The team decided to use ACRM, the largest rehabilitative conference in the world, as an opportunity to gather even more feedback about their devices from the thousands of attending clinicians, therapists, and medical device companies. Along with the glove, their demo booth included an assistive shoulder device, also in development at the Wyss Institute that can be used in concert with the glove to aid whole-arm rehabilitation.

In addition to the overwhelmingly positive responses from visitors who stopped by to ask about the soft robotic glove, the team gathered valuable input from therapists who are directly involved in treating patients. “A lot of clinicians suggested other conditions that the glove could be helpful in treating, like sensory loss that happens as a result of cancer, tremors, pediatric diseases, and on and on. They gave us some really good ideas for additional directions we could pursue,” says Nuckols.

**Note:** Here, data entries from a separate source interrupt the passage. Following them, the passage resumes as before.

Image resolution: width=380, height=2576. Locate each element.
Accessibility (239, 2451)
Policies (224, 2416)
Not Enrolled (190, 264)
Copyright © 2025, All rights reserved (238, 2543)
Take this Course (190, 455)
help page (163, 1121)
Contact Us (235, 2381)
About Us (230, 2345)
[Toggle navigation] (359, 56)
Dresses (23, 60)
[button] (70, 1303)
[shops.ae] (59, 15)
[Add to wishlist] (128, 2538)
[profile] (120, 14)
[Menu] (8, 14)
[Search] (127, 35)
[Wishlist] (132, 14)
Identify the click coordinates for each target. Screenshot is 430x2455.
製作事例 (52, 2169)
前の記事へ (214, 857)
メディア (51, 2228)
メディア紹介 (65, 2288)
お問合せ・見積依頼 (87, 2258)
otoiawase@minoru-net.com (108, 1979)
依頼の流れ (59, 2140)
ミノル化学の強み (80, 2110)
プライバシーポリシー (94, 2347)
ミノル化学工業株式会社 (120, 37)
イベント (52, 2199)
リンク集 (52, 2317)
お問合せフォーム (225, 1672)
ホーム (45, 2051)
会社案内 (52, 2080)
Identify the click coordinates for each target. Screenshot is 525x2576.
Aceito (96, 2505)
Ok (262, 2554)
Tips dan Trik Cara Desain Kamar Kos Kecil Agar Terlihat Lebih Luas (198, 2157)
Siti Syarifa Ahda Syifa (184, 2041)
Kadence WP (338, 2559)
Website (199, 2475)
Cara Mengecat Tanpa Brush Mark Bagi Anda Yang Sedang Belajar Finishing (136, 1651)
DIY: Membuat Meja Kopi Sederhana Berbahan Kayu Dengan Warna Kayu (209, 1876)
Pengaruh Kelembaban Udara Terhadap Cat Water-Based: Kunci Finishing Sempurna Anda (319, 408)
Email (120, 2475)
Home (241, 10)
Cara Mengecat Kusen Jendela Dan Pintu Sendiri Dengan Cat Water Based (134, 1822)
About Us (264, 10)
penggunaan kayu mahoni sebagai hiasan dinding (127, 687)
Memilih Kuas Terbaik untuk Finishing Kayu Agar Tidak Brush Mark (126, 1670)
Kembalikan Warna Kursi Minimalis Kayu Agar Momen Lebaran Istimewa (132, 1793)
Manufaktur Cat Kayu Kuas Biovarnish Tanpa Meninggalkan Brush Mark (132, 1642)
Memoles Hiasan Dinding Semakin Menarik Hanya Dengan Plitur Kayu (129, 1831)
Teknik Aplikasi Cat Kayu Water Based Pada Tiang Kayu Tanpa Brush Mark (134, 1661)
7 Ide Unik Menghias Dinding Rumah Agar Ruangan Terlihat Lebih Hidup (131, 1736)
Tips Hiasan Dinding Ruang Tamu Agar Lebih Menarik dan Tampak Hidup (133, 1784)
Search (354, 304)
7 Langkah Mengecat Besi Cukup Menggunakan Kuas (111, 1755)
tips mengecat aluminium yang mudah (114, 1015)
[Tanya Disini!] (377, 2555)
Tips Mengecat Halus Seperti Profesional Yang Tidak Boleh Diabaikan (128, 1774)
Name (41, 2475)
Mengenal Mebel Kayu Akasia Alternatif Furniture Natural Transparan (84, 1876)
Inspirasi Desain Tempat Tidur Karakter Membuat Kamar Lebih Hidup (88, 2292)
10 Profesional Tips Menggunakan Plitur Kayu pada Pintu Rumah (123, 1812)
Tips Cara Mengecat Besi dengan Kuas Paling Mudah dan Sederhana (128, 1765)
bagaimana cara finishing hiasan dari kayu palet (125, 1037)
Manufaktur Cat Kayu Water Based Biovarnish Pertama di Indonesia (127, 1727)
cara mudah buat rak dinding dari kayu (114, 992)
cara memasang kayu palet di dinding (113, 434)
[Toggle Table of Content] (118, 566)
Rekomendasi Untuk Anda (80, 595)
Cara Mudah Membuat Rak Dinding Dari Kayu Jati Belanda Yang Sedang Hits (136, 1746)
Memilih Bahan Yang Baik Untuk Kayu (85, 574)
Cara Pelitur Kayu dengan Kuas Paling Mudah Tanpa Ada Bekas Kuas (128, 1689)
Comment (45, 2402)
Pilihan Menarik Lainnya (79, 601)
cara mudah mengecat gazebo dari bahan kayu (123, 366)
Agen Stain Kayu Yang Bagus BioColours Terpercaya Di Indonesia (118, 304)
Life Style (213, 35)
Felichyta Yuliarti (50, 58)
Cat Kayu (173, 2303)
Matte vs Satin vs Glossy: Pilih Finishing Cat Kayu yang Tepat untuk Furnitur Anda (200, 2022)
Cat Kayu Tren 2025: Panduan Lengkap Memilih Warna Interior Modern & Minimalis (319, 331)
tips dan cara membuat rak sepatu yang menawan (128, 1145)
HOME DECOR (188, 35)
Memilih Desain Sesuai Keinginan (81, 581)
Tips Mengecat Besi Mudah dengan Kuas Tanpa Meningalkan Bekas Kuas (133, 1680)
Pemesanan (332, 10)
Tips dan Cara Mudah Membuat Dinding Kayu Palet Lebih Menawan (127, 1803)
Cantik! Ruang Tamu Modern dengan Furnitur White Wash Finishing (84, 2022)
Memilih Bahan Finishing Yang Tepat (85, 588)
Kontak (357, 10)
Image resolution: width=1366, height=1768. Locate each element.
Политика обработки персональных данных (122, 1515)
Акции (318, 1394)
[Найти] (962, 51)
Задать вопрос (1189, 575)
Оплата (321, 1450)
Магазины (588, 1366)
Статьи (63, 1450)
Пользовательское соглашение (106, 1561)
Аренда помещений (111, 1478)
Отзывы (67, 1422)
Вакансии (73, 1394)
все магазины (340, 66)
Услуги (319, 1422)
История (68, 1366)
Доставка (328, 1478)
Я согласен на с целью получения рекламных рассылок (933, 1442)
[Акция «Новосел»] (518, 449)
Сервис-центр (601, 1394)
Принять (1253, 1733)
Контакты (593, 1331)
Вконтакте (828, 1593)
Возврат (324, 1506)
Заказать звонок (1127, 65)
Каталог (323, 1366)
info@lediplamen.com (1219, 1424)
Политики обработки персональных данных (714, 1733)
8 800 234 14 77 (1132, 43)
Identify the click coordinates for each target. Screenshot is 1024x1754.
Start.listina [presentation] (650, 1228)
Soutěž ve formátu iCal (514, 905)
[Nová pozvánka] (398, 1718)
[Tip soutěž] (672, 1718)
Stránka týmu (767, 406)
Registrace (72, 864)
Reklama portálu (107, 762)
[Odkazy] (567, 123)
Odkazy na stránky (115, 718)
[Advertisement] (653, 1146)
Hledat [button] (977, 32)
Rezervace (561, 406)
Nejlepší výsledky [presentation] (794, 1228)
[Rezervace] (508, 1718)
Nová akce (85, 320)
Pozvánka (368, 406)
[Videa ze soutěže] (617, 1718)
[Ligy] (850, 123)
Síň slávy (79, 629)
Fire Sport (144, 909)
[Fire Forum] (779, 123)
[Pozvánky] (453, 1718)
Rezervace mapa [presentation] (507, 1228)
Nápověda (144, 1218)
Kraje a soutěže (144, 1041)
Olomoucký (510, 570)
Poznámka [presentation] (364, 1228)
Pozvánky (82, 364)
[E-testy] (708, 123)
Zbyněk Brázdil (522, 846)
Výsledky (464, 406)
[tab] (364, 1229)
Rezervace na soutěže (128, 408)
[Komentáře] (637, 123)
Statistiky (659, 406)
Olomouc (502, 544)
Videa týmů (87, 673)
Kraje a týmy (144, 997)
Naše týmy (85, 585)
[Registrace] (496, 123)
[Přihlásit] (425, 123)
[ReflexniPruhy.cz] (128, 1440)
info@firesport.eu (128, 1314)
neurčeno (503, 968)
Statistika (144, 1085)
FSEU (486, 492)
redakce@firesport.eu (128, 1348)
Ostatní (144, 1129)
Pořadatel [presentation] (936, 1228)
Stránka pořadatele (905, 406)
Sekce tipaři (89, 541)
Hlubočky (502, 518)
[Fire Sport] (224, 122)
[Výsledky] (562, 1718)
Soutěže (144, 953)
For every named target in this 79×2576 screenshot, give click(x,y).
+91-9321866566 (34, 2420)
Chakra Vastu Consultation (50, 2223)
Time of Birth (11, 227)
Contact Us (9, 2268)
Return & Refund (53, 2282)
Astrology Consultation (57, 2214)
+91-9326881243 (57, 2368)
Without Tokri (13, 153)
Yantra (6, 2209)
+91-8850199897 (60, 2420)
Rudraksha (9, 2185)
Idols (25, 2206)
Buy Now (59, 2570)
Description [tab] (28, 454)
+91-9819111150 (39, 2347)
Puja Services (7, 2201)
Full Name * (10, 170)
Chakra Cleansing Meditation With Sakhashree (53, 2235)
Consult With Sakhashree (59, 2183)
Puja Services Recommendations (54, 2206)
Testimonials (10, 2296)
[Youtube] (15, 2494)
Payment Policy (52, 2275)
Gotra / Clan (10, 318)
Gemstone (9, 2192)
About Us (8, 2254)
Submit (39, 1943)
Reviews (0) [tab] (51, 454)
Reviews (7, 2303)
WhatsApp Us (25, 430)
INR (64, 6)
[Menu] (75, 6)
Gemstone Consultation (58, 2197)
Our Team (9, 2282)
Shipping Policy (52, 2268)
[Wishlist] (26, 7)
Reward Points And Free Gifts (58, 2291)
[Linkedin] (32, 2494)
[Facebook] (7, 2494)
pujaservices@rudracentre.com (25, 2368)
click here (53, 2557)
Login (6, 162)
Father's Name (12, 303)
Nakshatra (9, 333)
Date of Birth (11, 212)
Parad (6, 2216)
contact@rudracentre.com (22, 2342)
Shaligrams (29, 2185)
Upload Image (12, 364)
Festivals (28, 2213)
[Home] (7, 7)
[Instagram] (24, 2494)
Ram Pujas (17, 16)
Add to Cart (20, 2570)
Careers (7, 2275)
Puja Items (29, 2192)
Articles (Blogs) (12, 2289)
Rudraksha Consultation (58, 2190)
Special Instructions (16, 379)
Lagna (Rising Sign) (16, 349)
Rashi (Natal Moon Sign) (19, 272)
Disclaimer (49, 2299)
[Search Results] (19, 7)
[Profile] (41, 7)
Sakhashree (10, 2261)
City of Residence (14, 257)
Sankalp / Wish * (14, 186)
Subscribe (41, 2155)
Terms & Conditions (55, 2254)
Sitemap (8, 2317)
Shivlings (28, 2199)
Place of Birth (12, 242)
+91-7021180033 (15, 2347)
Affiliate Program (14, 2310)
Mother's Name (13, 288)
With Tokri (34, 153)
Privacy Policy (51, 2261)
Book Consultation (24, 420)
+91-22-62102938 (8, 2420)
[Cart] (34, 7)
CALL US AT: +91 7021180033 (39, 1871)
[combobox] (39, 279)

Soft robotic glove gets thumbs-up from rehab experts
The soft robotic glove system is in such an advanced stage of development that many attendees thought it was already a commercialized product, providing encouraging evidence that the market is hungry for a rehabilitative device that is portable, lightweight, inexpensive, and easy-to-use. Credit: Wyss Institute at Harvard University

The team also presented a poster that highlighted promising results from a proof-of-concept study with stroke survivors in collaboration with David Lin from the Stroke Motor Recovery Clinic in the Department of Neurology at the Massachusetts General Hospital. The poster also included contributions from Cameron Hohimer, Will Moyo, and Alison Cloutier.

This coming spring, the team plans to start a larger trial with more participants to continue to refine the soft robotic glove’s design and features, and are starting to look for partners who are interested in helping the push toward commercialization. They got a glimpse of what their future might look like at ACRM when they learned that, by chance, their assigned booth was down the aisle from ReWalk, a company that licensed a soft exosuit technology from the Wyss Institute in 2016 and has commercialized it as their ReStore Soft Exo-Suit.

“When people asked us about the glove, we could point to the ReWalk booth and say, ‘That device came from our lab, too,’ so they were able to see that this isn’t just a school project, but that we have been successful at translating technologies into products in the past, and we can do it again,” says Glover.

“It’s important for our technology translation mission that we put our innovations on display in the market. ACRM was a great opportunity for us to see how the rehabilitation industry responded to our glove, and it was very gratifying to find out that we are on the right track and that this device has the potential to help hundreds of thousands of stroke patients regain use of their hand and significantly improve their quality of life without requiring expensive treatments or equipment,” says Walsh, who is a Core Faculty member at the Wyss Institute as well as the Gordon McKay Professor of Engineering and Applied Sciences at Harvard’s John A. Paulson School of Engineering and Applied Sciences (SEAS).